= PROVIDED RECORDS =
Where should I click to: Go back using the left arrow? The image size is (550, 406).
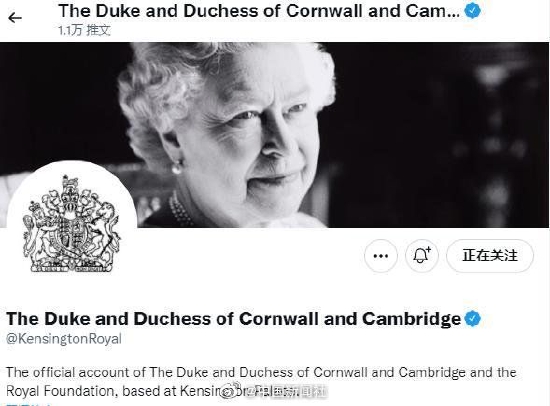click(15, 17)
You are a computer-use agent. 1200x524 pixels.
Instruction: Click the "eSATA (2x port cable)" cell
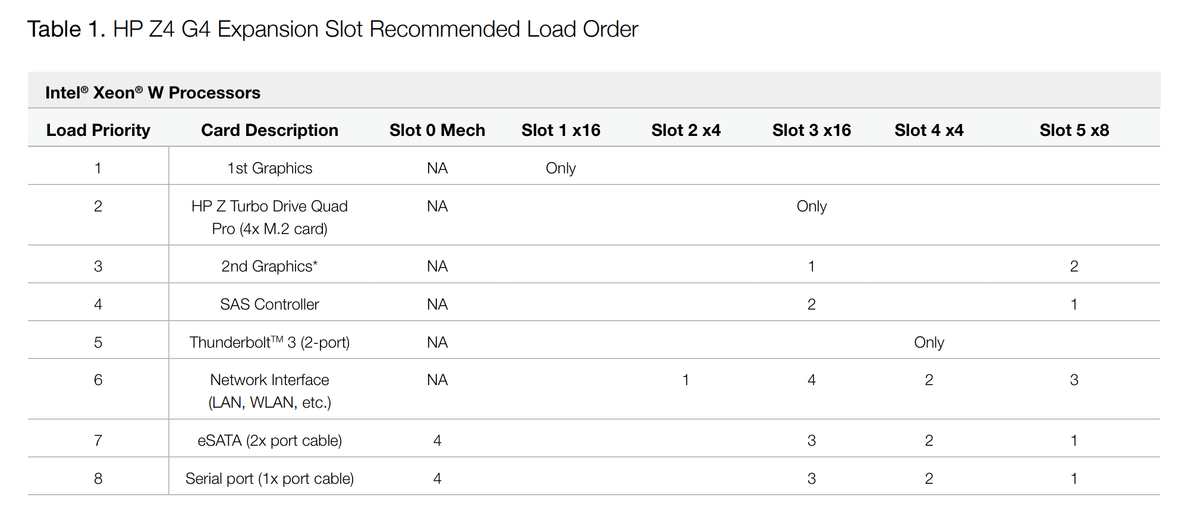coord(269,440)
--
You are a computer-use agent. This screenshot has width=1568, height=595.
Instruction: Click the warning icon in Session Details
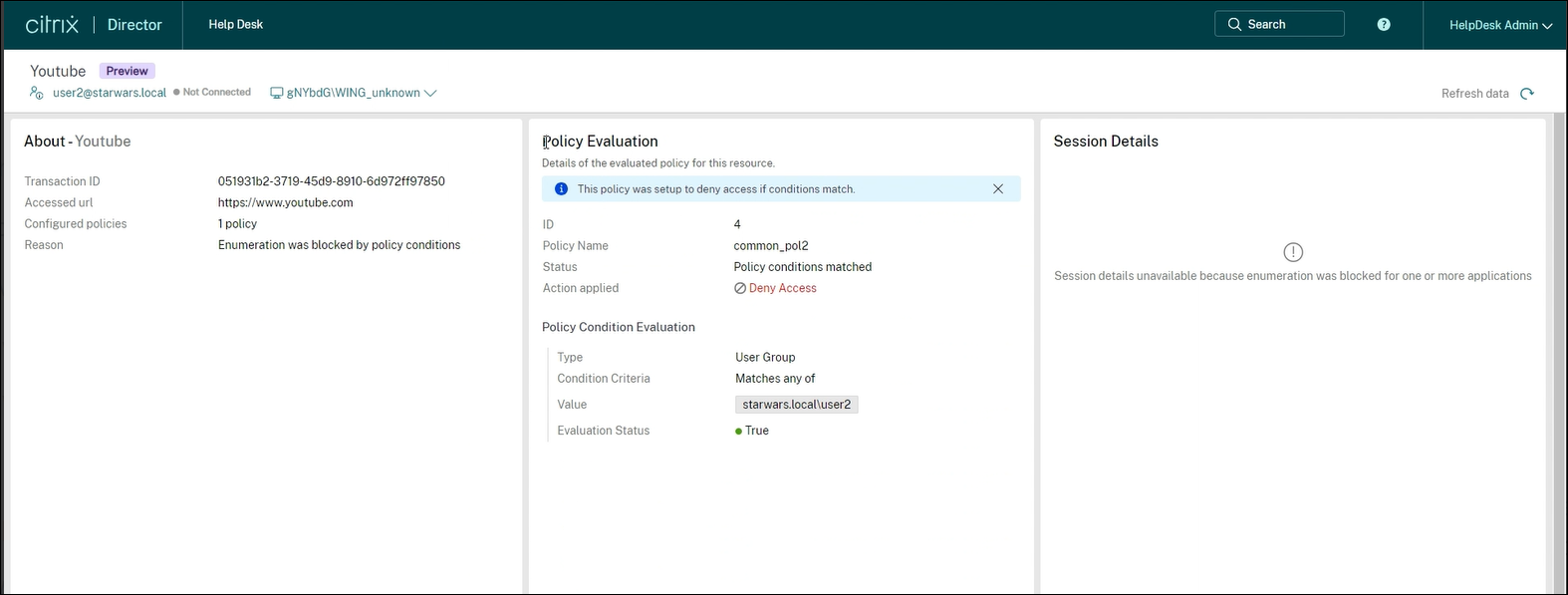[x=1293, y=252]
---
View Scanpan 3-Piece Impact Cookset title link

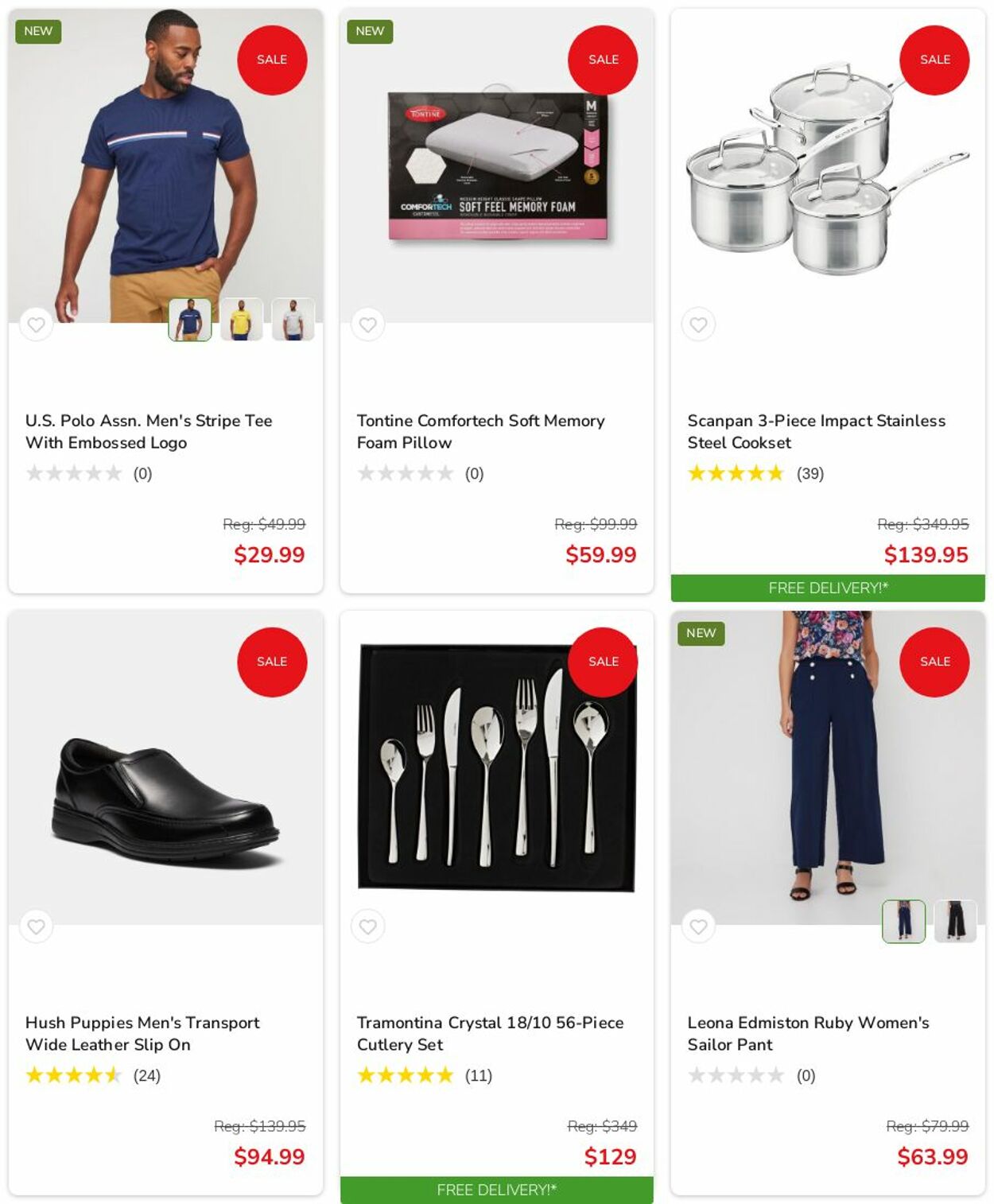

= EXERCISE OBJECTIVE =
Copy every line of the data where "computer" is found.

= SOLUTION =
You are a computer-use agent. 1200x524 pixels.
You are a computer-use agent. This screenshot has width=1568, height=595.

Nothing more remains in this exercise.